Word and element location data:

════════════════

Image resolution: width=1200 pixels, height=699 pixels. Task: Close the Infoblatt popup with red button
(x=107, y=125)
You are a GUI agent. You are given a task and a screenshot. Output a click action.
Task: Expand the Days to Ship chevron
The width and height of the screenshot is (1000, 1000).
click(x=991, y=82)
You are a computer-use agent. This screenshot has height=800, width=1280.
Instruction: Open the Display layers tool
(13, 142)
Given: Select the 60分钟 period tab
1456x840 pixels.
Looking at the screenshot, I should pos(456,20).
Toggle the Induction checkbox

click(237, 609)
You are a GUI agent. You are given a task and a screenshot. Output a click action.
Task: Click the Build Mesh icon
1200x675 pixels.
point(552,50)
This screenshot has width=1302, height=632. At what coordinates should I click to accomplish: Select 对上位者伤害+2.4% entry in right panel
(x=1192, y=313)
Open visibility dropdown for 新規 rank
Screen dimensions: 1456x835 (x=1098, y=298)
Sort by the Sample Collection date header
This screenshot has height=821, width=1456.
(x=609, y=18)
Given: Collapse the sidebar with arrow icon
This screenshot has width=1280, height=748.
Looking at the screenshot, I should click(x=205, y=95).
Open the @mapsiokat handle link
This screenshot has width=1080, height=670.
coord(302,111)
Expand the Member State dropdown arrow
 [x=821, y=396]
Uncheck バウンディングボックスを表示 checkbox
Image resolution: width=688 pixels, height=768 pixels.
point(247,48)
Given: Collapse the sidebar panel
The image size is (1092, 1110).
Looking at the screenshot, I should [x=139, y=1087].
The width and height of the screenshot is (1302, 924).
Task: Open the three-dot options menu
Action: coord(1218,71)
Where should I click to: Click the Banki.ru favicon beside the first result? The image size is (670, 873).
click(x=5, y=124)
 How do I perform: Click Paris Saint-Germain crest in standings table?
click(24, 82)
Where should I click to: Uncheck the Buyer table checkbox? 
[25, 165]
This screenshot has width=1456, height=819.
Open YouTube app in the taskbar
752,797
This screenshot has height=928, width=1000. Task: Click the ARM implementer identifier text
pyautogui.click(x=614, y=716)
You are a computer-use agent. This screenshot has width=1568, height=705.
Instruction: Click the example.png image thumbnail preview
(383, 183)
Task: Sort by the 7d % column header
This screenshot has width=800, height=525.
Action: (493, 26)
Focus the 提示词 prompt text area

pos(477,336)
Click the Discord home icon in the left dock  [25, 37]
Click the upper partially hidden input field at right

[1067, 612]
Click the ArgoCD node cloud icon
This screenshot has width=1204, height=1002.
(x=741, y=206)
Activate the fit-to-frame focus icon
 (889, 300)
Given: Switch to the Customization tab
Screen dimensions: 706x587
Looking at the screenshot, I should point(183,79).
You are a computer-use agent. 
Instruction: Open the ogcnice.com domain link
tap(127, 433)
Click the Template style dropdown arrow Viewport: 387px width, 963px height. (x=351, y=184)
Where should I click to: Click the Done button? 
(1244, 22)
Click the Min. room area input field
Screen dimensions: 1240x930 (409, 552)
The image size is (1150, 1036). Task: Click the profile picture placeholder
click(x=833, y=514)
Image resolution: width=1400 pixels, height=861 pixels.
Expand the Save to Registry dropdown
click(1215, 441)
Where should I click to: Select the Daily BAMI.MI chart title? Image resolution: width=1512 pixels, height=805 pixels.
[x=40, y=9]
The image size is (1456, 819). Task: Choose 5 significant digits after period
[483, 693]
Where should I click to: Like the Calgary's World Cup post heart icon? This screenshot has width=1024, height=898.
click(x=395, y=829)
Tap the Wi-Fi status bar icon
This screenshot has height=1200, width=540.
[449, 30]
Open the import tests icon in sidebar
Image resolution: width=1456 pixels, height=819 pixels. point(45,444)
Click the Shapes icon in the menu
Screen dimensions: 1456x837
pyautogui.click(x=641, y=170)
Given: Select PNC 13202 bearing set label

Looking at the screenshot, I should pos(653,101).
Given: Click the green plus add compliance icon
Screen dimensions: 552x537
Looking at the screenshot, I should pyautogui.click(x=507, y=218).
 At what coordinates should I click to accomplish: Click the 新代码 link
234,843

════════════════

OBJECTIVE: Copy out every line from the one containing "Click the ArgoCD node cloud icon" down to the end of the rows, both ends included, keeping each line unchanged.

RESPONSE:
Click the ArgoCD node cloud icon
This screenshot has width=1204, height=1002.
(x=741, y=206)
Activate the fit-to-frame focus icon
 (889, 300)
Given: Switch to the Customization tab
Screen dimensions: 706x587
Looking at the screenshot, I should point(183,79).
You are a computer-use agent. 
Instruction: Open the ogcnice.com domain link
tap(127, 433)
Click the Template style dropdown arrow Viewport: 387px width, 963px height. (x=351, y=184)
Where should I click to: Click the Done button? 
(1244, 22)
Click the Min. room area input field
Screen dimensions: 1240x930 (409, 552)
The image size is (1150, 1036). Task: Click the profile picture placeholder
click(x=833, y=514)
Image resolution: width=1400 pixels, height=861 pixels.
Expand the Save to Registry dropdown
click(1215, 441)
Where should I click to: Select the Daily BAMI.MI chart title? Image resolution: width=1512 pixels, height=805 pixels.
[x=40, y=9]
The image size is (1456, 819). Task: Choose 5 significant digits after period
[483, 693]
Where should I click to: Like the Calgary's World Cup post heart icon? This screenshot has width=1024, height=898.
click(x=395, y=829)
Tap the Wi-Fi status bar icon
This screenshot has height=1200, width=540.
[449, 30]
Open the import tests icon in sidebar
Image resolution: width=1456 pixels, height=819 pixels. point(45,444)
Click the Shapes icon in the menu
Screen dimensions: 1456x837
pyautogui.click(x=641, y=170)
Given: Select PNC 13202 bearing set label

Looking at the screenshot, I should pos(653,101).
Given: Click the green plus add compliance icon
Screen dimensions: 552x537
Looking at the screenshot, I should pyautogui.click(x=507, y=218).
 At what coordinates should I click to accomplish: Click the 新代码 link
234,843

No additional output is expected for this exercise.